[Start of MATERIAL FOR THIS EXERCISE]

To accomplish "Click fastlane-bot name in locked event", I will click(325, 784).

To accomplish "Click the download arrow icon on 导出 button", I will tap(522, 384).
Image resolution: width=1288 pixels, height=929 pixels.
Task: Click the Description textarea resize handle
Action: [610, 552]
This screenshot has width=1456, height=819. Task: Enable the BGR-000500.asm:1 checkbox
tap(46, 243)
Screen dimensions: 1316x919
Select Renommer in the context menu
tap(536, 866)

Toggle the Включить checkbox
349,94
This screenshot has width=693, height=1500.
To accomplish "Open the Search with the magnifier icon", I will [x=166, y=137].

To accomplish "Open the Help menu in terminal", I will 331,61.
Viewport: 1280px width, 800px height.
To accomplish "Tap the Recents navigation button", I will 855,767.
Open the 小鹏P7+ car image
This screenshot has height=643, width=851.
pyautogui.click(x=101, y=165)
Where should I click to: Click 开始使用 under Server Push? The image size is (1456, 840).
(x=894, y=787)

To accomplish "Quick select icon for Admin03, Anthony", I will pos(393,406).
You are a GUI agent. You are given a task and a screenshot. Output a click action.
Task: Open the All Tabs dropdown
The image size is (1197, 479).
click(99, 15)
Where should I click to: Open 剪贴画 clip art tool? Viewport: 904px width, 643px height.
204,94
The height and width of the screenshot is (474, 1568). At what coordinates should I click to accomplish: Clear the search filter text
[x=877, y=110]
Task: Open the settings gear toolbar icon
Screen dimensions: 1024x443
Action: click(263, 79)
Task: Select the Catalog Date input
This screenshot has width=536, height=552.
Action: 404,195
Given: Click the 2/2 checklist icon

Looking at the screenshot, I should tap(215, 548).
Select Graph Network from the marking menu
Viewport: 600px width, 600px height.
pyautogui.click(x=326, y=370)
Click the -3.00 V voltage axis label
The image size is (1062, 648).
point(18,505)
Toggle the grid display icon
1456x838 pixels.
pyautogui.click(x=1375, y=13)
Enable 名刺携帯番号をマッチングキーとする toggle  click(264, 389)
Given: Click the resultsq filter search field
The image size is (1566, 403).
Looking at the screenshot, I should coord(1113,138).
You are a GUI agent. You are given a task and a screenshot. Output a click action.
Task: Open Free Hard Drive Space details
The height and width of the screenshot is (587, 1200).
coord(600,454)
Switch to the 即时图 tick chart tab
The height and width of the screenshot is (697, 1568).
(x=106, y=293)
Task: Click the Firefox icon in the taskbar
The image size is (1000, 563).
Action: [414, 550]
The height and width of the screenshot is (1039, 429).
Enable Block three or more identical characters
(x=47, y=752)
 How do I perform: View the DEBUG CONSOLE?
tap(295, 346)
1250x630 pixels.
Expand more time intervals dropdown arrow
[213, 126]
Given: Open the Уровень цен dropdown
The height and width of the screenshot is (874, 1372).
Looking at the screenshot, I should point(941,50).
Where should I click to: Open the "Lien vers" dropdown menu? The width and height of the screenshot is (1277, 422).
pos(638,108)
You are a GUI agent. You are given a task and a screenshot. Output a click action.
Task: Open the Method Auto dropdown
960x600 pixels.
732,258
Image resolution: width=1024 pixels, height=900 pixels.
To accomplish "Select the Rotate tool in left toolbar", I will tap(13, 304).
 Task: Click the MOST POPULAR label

[End of MATERIAL FOR THIS EXERCISE]

STATED EXERCISE -
Please turn all the entries above into a Markdown table with a Row column holding the row number and a Line column holding each line, leaving out blank lines.

WRITTEN RESPONSE -
| Row | Line |
|---|---|
| 1 | To accomplish "Click fastlane-bot name in locked event", I will click(325, 784). |
| 2 | To accomplish "Click the download arrow icon on 导出 button", I will tap(522, 384). |
| 3 | Image resolution: width=1288 pixels, height=929 pixels. |
| 4 | Task: Click the Description textarea resize handle |
| 5 | Action: [610, 552] |
| 6 | This screenshot has width=1456, height=819. Task: Enable the BGR-000500.asm:1 checkbox |
| 7 | tap(46, 243) |
| 8 | Screen dimensions: 1316x919 |
| 9 | Select Renommer in the context menu |
| 10 | tap(536, 866) |
| 11 | Toggle the Включить checkbox |
| 12 | 349,94 |
| 13 | This screenshot has width=693, height=1500. |
| 14 | To accomplish "Open the Search with the magnifier icon", I will [x=166, y=137]. |
| 15 | To accomplish "Open the Help menu in terminal", I will 331,61. |
| 16 | Viewport: 1280px width, 800px height. |
| 17 | To accomplish "Tap the Recents navigation button", I will 855,767. |
| 18 | Open the 小鹏P7+ car image |
| 19 | This screenshot has height=643, width=851. |
| 20 | pyautogui.click(x=101, y=165) |
| 21 | Where should I click to: Click 开始使用 under Server Push? The image size is (1456, 840). |
| 22 | (x=894, y=787) |
| 23 | To accomplish "Quick select icon for Admin03, Anthony", I will pos(393,406). |
| 24 | You are a GUI agent. You are given a task and a screenshot. Output a click action. |
| 25 | Task: Open the All Tabs dropdown |
| 26 | The image size is (1197, 479). |
| 27 | click(99, 15) |
| 28 | Where should I click to: Open 剪贴画 clip art tool? Viewport: 904px width, 643px height. |
| 29 | 204,94 |
| 30 | The height and width of the screenshot is (474, 1568). At what coordinates should I click to accomplish: Clear the search filter text |
| 31 | [x=877, y=110] |
| 32 | Task: Open the settings gear toolbar icon |
| 33 | Screen dimensions: 1024x443 |
| 34 | Action: click(263, 79) |
| 35 | Task: Select the Catalog Date input |
| 36 | This screenshot has width=536, height=552. |
| 37 | Action: 404,195 |
| 38 | Given: Click the 2/2 checklist icon |
| 39 | Looking at the screenshot, I should tap(215, 548). |
| 40 | Select Graph Network from the marking menu |
| 41 | Viewport: 600px width, 600px height. |
| 42 | pyautogui.click(x=326, y=370) |
| 43 | Click the -3.00 V voltage axis label |
| 44 | The image size is (1062, 648). |
| 45 | point(18,505) |
| 46 | Toggle the grid display icon |
| 47 | 1456x838 pixels. |
| 48 | pyautogui.click(x=1375, y=13) |
| 49 | Enable 名刺携帯番号をマッチングキーとする toggle  click(264, 389) |
| 50 | Given: Click the resultsq filter search field |
| 51 | The image size is (1566, 403). |
| 52 | Looking at the screenshot, I should coord(1113,138). |
| 53 | You are a GUI agent. You are given a task and a screenshot. Output a click action. |
| 54 | Task: Open Free Hard Drive Space details |
| 55 | The height and width of the screenshot is (587, 1200). |
| 56 | coord(600,454) |
| 57 | Switch to the 即时图 tick chart tab |
| 58 | The height and width of the screenshot is (697, 1568). |
| 59 | (x=106, y=293) |
| 60 | Task: Click the Firefox icon in the taskbar |
| 61 | The image size is (1000, 563). |
| 62 | Action: [414, 550] |
| 63 | The height and width of the screenshot is (1039, 429). |
| 64 | Enable Block three or more identical characters |
| 65 | (x=47, y=752) |
| 66 |  How do I perform: View the DEBUG CONSOLE? |
| 67 | tap(295, 346) |
| 68 | 1250x630 pixels. |
| 69 | Expand more time intervals dropdown arrow |
| 70 | [213, 126] |
| 71 | Given: Open the Уровень цен dropdown |
| 72 | The height and width of the screenshot is (874, 1372). |
| 73 | Looking at the screenshot, I should point(941,50). |
| 74 | Where should I click to: Open the "Lien vers" dropdown menu? The width and height of the screenshot is (1277, 422). |
| 75 | pos(638,108) |
| 76 | You are a GUI agent. You are given a task and a screenshot. Output a click action. |
| 77 | Task: Open the Method Auto dropdown |
| 78 | 960x600 pixels. |
| 79 | 732,258 |
| 80 | Image resolution: width=1024 pixels, height=900 pixels. |
| 81 | To accomplish "Select the Rotate tool in left toolbar", I will tap(13, 304). |
| 82 |  Task: Click the MOST POPULAR label |